*The task*: Restate the entries below verbatim.

*The input*:
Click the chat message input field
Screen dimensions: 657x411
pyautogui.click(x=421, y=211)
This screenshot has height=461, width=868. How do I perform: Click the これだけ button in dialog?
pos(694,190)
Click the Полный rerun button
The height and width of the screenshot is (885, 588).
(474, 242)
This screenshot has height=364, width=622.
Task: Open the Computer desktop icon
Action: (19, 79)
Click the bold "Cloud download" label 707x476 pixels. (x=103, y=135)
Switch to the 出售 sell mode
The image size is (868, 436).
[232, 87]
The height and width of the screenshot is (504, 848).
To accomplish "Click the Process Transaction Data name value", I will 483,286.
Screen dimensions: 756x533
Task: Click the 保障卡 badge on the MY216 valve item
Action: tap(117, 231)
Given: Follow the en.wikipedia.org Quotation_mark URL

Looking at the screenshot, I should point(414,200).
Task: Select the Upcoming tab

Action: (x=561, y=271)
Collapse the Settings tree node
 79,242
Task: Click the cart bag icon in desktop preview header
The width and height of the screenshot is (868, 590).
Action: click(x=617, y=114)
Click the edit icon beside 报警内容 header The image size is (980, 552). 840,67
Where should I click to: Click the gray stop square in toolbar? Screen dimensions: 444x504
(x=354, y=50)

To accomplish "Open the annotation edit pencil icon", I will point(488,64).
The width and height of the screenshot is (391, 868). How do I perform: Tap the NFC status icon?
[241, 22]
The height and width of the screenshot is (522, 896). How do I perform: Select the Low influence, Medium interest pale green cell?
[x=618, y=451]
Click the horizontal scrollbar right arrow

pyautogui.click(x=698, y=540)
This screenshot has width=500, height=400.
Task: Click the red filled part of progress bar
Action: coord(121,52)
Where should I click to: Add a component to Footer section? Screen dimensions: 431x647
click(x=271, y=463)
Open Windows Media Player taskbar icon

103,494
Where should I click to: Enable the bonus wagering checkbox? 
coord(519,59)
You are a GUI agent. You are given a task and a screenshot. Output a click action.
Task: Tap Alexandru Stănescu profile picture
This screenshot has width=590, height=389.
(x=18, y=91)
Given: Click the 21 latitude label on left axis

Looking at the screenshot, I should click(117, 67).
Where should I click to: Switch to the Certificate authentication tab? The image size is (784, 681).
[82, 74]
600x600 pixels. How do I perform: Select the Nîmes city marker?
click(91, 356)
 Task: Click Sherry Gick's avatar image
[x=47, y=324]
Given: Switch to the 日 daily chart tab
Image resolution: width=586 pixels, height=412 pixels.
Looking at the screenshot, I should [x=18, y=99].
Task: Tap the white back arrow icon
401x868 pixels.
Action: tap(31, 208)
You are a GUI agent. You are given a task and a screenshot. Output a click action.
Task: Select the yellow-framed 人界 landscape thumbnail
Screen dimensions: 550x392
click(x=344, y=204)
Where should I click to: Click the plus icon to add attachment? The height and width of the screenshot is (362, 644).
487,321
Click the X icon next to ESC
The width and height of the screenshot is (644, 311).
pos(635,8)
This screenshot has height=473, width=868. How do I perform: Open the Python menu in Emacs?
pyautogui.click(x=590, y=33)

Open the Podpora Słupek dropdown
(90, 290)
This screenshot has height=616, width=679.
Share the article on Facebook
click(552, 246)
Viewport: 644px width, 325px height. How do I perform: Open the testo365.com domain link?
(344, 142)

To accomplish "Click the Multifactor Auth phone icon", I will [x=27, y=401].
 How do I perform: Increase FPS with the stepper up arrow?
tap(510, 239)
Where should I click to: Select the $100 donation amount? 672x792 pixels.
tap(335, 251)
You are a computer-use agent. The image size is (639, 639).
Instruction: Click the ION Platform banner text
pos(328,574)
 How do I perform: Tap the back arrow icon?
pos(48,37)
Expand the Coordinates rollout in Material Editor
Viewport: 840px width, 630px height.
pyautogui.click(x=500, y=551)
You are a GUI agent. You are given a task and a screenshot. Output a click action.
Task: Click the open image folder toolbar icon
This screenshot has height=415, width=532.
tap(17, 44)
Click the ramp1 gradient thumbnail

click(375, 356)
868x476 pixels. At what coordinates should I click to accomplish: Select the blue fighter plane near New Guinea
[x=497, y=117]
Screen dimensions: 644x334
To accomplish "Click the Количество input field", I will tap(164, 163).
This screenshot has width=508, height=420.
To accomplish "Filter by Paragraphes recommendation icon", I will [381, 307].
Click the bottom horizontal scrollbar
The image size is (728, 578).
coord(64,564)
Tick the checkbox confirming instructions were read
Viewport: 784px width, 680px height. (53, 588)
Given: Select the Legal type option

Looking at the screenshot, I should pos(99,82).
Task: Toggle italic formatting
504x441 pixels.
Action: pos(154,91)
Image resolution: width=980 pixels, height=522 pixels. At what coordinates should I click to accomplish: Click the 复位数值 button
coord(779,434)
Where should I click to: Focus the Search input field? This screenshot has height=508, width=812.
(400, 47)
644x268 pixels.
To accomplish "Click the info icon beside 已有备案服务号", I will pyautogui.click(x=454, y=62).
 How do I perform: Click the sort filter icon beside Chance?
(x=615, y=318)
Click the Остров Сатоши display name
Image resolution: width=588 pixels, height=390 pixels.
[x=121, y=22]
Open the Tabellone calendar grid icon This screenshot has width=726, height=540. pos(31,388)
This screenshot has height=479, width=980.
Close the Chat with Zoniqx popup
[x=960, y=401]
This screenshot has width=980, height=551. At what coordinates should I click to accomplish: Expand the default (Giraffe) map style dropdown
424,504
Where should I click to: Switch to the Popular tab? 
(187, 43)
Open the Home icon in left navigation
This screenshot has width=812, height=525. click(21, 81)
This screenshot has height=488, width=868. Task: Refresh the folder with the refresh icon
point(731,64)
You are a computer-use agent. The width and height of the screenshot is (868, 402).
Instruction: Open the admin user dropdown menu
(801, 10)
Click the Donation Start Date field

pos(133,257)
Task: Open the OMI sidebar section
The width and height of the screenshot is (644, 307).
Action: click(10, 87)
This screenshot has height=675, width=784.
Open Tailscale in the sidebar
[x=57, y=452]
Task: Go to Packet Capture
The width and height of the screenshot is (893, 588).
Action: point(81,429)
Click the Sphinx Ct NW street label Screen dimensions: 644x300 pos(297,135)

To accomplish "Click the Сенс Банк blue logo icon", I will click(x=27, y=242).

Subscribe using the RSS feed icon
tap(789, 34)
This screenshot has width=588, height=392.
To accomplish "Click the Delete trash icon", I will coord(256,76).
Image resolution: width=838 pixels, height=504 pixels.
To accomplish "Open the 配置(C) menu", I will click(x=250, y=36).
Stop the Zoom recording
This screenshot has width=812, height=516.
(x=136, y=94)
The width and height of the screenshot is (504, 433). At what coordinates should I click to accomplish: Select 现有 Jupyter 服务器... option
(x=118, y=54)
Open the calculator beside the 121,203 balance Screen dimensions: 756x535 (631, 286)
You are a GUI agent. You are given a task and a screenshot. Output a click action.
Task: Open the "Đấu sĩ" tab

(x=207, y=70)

*Solution for this task*:
Click the chat message input field
Screen dimensions: 657x411
pyautogui.click(x=421, y=211)
This screenshot has height=461, width=868. How do I perform: Click the これだけ button in dialog?
pos(694,190)
Click the Полный rerun button
The height and width of the screenshot is (885, 588).
(474, 242)
This screenshot has height=364, width=622.
Task: Open the Computer desktop icon
Action: (19, 79)
Click the bold "Cloud download" label 707x476 pixels. (x=103, y=135)
Switch to the 出售 sell mode
The image size is (868, 436).
[232, 87]
The height and width of the screenshot is (504, 848).
To accomplish "Click the Process Transaction Data name value", I will 483,286.
Screen dimensions: 756x533
Task: Click the 保障卡 badge on the MY216 valve item
Action: tap(117, 231)
Given: Follow the en.wikipedia.org Quotation_mark URL

Looking at the screenshot, I should point(414,200).
Task: Select the Upcoming tab

Action: (x=561, y=271)
Collapse the Settings tree node
 79,242
Task: Click the cart bag icon in desktop preview header
The width and height of the screenshot is (868, 590).
Action: click(x=617, y=114)
Click the edit icon beside 报警内容 header The image size is (980, 552). 840,67
Where should I click to: Click the gray stop square in toolbar? Screen dimensions: 444x504
(x=354, y=50)

To accomplish "Open the annotation edit pencil icon", I will point(488,64).
The width and height of the screenshot is (391, 868). How do I perform: Tap the NFC status icon?
[241, 22]
The height and width of the screenshot is (522, 896). How do I perform: Select the Low influence, Medium interest pale green cell?
[x=618, y=451]
Click the horizontal scrollbar right arrow

pyautogui.click(x=698, y=540)
This screenshot has width=500, height=400.
Task: Click the red filled part of progress bar
Action: coord(121,52)
Where should I click to: Add a component to Footer section? Screen dimensions: 431x647
click(x=271, y=463)
Open Windows Media Player taskbar icon

103,494
Where should I click to: Enable the bonus wagering checkbox? 
coord(519,59)
You are a GUI agent. You are given a task and a screenshot. Output a click action.
Task: Tap Alexandru Stănescu profile picture
This screenshot has width=590, height=389.
(x=18, y=91)
Given: Click the 21 latitude label on left axis

Looking at the screenshot, I should click(117, 67).
Where should I click to: Switch to the Certificate authentication tab? The image size is (784, 681).
[82, 74]
600x600 pixels. How do I perform: Select the Nîmes city marker?
click(91, 356)
 Task: Click Sherry Gick's avatar image
[x=47, y=324]
Given: Switch to the 日 daily chart tab
Image resolution: width=586 pixels, height=412 pixels.
Looking at the screenshot, I should [x=18, y=99].
Task: Tap the white back arrow icon
401x868 pixels.
Action: tap(31, 208)
You are a GUI agent. You are given a task and a screenshot. Output a click action.
Task: Select the yellow-framed 人界 landscape thumbnail
Screen dimensions: 550x392
click(x=344, y=204)
Where should I click to: Click the plus icon to add attachment? The height and width of the screenshot is (362, 644).
487,321
Click the X icon next to ESC
The width and height of the screenshot is (644, 311).
pos(635,8)
This screenshot has height=473, width=868. How do I perform: Open the Python menu in Emacs?
pyautogui.click(x=590, y=33)

Open the Podpora Słupek dropdown
(90, 290)
This screenshot has height=616, width=679.
Share the article on Facebook
click(552, 246)
Viewport: 644px width, 325px height. How do I perform: Open the testo365.com domain link?
(344, 142)

To accomplish "Click the Multifactor Auth phone icon", I will [x=27, y=401].
 How do I perform: Increase FPS with the stepper up arrow?
tap(510, 239)
Where should I click to: Select the $100 donation amount? 672x792 pixels.
tap(335, 251)
You are a computer-use agent. The image size is (639, 639).
Instruction: Click the ION Platform banner text
pos(328,574)
 How do I perform: Tap the back arrow icon?
pos(48,37)
Expand the Coordinates rollout in Material Editor
Viewport: 840px width, 630px height.
pyautogui.click(x=500, y=551)
You are a GUI agent. You are given a task and a screenshot. Output a click action.
Task: Click the open image folder toolbar icon
This screenshot has height=415, width=532.
tap(17, 44)
Click the ramp1 gradient thumbnail

click(375, 356)
868x476 pixels. At what coordinates should I click to accomplish: Select the blue fighter plane near New Guinea
[x=497, y=117]
Screen dimensions: 644x334
To accomplish "Click the Количество input field", I will tap(164, 163).
This screenshot has width=508, height=420.
To accomplish "Filter by Paragraphes recommendation icon", I will [381, 307].
Click the bottom horizontal scrollbar
The image size is (728, 578).
coord(64,564)
Tick the checkbox confirming instructions were read
Viewport: 784px width, 680px height. (53, 588)
Given: Select the Legal type option

Looking at the screenshot, I should pos(99,82).
Task: Toggle italic formatting
504x441 pixels.
Action: pos(154,91)
Image resolution: width=980 pixels, height=522 pixels. At what coordinates should I click to accomplish: Click the 复位数值 button
coord(779,434)
Where should I click to: Focus the Search input field? This screenshot has height=508, width=812.
(400, 47)
644x268 pixels.
To accomplish "Click the info icon beside 已有备案服务号", I will pyautogui.click(x=454, y=62).
 How do I perform: Click the sort filter icon beside Chance?
(x=615, y=318)
Click the Остров Сатоши display name
Image resolution: width=588 pixels, height=390 pixels.
[x=121, y=22]
Open the Tabellone calendar grid icon This screenshot has width=726, height=540. pos(31,388)
This screenshot has height=479, width=980.
Close the Chat with Zoniqx popup
[x=960, y=401]
This screenshot has width=980, height=551. At what coordinates should I click to accomplish: Expand the default (Giraffe) map style dropdown
424,504
Where should I click to: Switch to the Popular tab? 
(187, 43)
Open the Home icon in left navigation
This screenshot has width=812, height=525. click(21, 81)
This screenshot has height=488, width=868. Task: Refresh the folder with the refresh icon
point(731,64)
You are a computer-use agent. The width and height of the screenshot is (868, 402).
Instruction: Open the admin user dropdown menu
(801, 10)
Click the Donation Start Date field

pos(133,257)
Task: Open the OMI sidebar section
The width and height of the screenshot is (644, 307).
Action: click(10, 87)
This screenshot has height=675, width=784.
Open Tailscale in the sidebar
[x=57, y=452]
Task: Go to Packet Capture
The width and height of the screenshot is (893, 588).
Action: point(81,429)
Click the Sphinx Ct NW street label Screen dimensions: 644x300 pos(297,135)

To accomplish "Click the Сенс Банк blue logo icon", I will click(x=27, y=242).

Subscribe using the RSS feed icon
tap(789, 34)
This screenshot has width=588, height=392.
To accomplish "Click the Delete trash icon", I will coord(256,76).
Image resolution: width=838 pixels, height=504 pixels.
To accomplish "Open the 配置(C) menu", I will click(x=250, y=36).
Stop the Zoom recording
This screenshot has width=812, height=516.
(x=136, y=94)
The width and height of the screenshot is (504, 433). At what coordinates should I click to accomplish: Select 现有 Jupyter 服务器... option
(x=118, y=54)
Open the calculator beside the 121,203 balance Screen dimensions: 756x535 (631, 286)
You are a GUI agent. You are given a task and a screenshot. Output a click action.
Task: Open the "Đấu sĩ" tab

(x=207, y=70)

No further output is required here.